** Data follows **

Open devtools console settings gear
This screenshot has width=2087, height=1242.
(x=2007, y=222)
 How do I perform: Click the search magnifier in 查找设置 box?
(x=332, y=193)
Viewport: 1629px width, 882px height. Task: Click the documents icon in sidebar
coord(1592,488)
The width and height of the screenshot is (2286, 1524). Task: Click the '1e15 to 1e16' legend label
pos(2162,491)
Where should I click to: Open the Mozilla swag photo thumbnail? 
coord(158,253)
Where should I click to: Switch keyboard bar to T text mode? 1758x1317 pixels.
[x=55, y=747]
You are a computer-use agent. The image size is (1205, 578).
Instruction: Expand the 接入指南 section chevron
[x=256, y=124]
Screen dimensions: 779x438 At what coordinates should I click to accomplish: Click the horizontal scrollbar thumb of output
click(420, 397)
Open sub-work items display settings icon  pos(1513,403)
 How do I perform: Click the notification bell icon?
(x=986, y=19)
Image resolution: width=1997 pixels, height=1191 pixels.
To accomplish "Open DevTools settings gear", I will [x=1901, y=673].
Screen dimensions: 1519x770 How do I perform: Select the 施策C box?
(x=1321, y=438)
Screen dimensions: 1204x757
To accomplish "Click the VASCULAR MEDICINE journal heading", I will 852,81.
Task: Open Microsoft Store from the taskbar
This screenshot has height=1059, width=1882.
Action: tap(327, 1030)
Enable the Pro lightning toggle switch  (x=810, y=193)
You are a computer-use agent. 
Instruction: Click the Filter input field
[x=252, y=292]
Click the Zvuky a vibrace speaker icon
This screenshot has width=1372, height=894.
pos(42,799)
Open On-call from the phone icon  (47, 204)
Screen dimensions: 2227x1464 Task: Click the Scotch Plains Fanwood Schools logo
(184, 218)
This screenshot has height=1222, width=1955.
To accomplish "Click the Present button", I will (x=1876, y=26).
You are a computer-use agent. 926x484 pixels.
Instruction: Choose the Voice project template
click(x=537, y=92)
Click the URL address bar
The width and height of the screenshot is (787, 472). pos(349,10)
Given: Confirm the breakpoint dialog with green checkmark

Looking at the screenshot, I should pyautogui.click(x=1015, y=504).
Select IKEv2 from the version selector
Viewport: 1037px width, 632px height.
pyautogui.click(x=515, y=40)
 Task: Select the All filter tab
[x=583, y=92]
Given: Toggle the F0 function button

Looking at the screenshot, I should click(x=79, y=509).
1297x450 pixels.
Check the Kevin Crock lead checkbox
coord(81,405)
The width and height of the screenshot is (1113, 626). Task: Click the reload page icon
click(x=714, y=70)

** End of Data **

:: Your instructions ::
Give back exactly the lines of the listing above that run from the line with "Screen dimensions: 1519x770" to the line with "Enable the Pro", inclusive.

:: Result below ::
Screen dimensions: 1519x770 How do I perform: Select the 施策C box?
(x=1321, y=438)
Screen dimensions: 1204x757
To accomplish "Click the VASCULAR MEDICINE journal heading", I will 852,81.
Task: Open Microsoft Store from the taskbar
This screenshot has height=1059, width=1882.
Action: tap(327, 1030)
Enable the Pro lightning toggle switch  (x=810, y=193)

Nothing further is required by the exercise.